Club Finance – Receiving value for money

Daniel Green, Green Finance Group Founder and Director, recently shared the following insights into securing finance for community clubs, in Club Insight Magazine (Issue 1, 2016):

 

Providing value for money for members and guests is a familiar challenge but how do you go about getting better value for money, particularly when it comes to Club finance? Hospitality finance specialist Daniel Green, shares his thoughts on how to get a better finance deal.


Q1 – What changes have you seen in the club and pub market in the past 12 months?
 
The market gives a pretty clear reflection of the broader economy and it’s all about location. Clubs located in towns that are supported by the mining industry have taken on significant revenue downfalls whilst the reduced Aussie dollar has seen an increase in international and local tourism positively impacting venues in tourism-driven destinations. The tables have definitely turned.

The regulations around gaming machine licenses have constrained gaming revenue growth for Clubs on a national basis. This is a significant factor when you consider that just under 50% of total revenue nationally for Clubs is derived from gaming. In addition to the regulatory changes, the industry is facing increased competition from other licensed venues that offer gaming facilities, particularly hotels, pubs and casinos, as well as online gambling and smartphone apps.

Clubs are definitely working harder, and smarter, to get patrons through the doors. Special events, improved food quality and variety, beverage deals and a commitment to improved venue presentation are all on the agenda.

Increased investment in fit-out and presentation focusing on relaxation and entertainment is a priority for venues looking to the future and lenders do have an appetite for it, you just need to know which lenders.

 

Q2 – We are currently seeing record low interest rates but just how important is interest rate when looking for a loan?
Comparing and selecting your loan or lender based on advertised interest rates alone could actually end up blowing out Club costs in the long run.

Making sure your complete finance package is structured correctly is paramount. Loan structure equals increased freedom and control and that’s critical for Club success. Loan structure will differ for every business but ideally will take into consideration your cashflow needs both now and in the future. The right structure will give you access to funding for capital as your business grows and possibly allow you to change banks more easily should more competitive options become available over time.

Keep in mind that interest rate discounts can often be negotiated and will depend on various factors such as how much the lender wants your particular business, the strength of your business case and most critically, your finance broker or bank manager’s ability to professionally package your application and negotiate on your behalf.


Q3 – How long does loan approval typically take and is there any way to speed it up?
Loan approval can take anywhere from three days to fourteen days and will largely depend on the size and complexity of the transaction.  

For larger transactions most banks will require a valuation of the Club facilities and this process can take up to two weeks, depending on how easy it is for a valuer to gain access to the Club to complete an inspection.

A good finance professional will be able to tell you straight up which bank is going to meet your needs and give you a realistic timeframe from the outset. They’ll also be able to head off any potential issues before you go to application, ensuring a more streamlined process.

Working with a finance professional with a proven track record in Club transactions is key. Someone who has a reputation for quality credit submissions and consistently high loan volumes can provide benefits in the form of fast-tracked response times and direct access to bank decision makers.
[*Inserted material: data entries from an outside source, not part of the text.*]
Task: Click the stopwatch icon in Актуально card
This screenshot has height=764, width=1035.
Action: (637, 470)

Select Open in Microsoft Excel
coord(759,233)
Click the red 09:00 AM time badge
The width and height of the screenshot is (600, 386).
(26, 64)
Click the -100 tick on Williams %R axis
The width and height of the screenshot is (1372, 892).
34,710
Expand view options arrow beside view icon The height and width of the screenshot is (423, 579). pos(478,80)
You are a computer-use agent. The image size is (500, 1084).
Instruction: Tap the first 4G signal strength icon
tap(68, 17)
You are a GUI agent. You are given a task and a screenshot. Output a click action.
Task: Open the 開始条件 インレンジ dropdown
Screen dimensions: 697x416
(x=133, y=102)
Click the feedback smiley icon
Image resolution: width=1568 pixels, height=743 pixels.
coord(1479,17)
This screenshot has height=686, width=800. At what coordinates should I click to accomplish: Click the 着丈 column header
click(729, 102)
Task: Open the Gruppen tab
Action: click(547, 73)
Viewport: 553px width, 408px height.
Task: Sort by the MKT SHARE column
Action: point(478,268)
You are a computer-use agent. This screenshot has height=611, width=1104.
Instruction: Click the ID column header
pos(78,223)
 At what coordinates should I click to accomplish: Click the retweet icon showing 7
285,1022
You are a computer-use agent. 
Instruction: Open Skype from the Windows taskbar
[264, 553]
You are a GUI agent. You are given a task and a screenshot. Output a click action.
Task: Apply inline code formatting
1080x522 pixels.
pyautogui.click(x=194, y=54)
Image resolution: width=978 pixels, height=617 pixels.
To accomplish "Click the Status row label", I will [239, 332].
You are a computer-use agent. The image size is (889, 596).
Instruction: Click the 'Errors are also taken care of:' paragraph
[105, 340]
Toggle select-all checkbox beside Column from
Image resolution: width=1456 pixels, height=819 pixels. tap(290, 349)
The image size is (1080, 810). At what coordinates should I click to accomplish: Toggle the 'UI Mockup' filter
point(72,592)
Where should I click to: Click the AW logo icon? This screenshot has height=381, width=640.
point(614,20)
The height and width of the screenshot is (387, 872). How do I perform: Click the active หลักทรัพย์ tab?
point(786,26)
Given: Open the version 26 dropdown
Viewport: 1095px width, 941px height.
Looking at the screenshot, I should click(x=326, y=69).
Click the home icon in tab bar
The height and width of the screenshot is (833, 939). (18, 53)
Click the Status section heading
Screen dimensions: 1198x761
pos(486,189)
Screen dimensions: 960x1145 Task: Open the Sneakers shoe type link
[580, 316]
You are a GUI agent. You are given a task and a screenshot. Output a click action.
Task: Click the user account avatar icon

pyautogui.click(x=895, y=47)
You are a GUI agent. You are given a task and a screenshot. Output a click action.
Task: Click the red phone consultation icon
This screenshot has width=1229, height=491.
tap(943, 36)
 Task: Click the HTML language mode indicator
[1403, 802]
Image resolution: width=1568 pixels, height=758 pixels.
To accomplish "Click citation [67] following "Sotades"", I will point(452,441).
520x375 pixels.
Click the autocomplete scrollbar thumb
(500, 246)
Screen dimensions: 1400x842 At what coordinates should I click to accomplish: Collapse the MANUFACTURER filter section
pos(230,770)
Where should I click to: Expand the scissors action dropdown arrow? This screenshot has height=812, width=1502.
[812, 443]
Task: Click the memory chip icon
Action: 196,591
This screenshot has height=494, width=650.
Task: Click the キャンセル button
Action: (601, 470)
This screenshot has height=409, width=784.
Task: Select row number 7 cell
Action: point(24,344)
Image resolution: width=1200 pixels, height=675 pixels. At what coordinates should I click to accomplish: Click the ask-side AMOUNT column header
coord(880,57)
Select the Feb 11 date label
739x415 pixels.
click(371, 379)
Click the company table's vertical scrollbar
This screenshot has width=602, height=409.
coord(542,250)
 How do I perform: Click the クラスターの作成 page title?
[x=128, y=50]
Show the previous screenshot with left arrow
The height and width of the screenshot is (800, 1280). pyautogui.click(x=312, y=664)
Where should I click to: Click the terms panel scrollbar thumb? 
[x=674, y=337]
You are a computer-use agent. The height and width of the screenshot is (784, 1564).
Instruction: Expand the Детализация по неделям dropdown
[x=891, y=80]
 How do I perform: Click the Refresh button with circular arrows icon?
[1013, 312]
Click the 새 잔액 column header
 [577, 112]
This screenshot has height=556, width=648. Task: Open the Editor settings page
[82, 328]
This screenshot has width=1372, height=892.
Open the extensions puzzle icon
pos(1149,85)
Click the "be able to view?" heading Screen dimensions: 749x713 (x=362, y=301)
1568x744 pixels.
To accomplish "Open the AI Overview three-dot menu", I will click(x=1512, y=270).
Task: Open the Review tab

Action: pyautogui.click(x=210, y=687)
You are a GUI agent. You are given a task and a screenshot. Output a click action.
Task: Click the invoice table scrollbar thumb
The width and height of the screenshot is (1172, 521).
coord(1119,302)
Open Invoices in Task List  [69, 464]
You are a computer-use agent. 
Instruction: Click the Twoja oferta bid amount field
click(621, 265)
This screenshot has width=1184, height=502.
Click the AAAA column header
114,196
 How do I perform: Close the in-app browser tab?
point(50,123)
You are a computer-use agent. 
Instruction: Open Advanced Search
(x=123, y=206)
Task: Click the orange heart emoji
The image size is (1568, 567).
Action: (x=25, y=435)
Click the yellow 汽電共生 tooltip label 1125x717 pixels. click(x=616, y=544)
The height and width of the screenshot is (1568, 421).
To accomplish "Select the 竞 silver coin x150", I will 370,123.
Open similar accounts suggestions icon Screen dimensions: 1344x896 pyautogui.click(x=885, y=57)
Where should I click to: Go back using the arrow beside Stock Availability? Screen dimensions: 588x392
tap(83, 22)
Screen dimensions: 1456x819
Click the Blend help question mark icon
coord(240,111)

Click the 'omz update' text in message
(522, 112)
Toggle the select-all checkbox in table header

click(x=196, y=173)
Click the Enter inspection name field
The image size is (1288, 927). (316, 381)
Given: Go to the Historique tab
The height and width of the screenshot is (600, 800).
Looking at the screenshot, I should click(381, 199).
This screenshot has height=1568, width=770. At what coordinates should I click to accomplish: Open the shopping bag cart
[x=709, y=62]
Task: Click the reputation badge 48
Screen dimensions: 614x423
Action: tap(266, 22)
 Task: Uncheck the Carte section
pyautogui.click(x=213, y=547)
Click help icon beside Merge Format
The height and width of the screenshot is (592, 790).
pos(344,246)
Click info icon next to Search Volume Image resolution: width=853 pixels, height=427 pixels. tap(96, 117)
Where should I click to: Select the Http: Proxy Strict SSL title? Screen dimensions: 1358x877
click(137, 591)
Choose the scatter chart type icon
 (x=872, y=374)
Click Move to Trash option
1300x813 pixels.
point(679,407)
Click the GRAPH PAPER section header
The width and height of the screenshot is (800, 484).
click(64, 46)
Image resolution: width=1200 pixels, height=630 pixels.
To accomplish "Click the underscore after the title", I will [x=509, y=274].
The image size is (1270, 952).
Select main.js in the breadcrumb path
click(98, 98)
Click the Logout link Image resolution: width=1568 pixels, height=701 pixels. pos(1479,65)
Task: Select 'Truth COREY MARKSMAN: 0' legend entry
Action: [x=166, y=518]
This can make all the difference if you are on a tight timeframe or when needing a tailored solution for a deal that may not ‘tick all of the boxes’.

 

Q4 – What is your top tip for getting a better deal on your finance?
Get an experienced negotiator on your side. You need someone who can demonstrate excellent bank policy and product knowledge across a range of finance providers. Someone who can tell you which bank or lender wants your business and how to best leverage your position.

And, as the saying goes, don’t put all your eggs in the one basket! Lenders have varying levels of expertise in different areas. For example, the major banks have a tendency to avoid funding assets such as fit-out and poker machines due to the comparatively low value of these items and their subsequent funding.

On the flipside, sometimes you just need to know who or how to ask. Getting a better deal with your own bank may come down to the way in which your loan application is packaged or your finance professional’s capacity to negotiate on terms and conditions.

 

Q5 – What are your thoughts on what the future holds for the club and pub market over the next 12 months? 
Competition is high and it’s increasing, that’s undeniable. We are expecting to see more consolidation as smaller niche operators merge with larger players.

Patrons still want to spend time socialising with their friends and family in quality venues. Clubs that have an in-depth understanding of their members’ and guests’ needs and can adapt their service offering and standard of facilities to suit will prosper.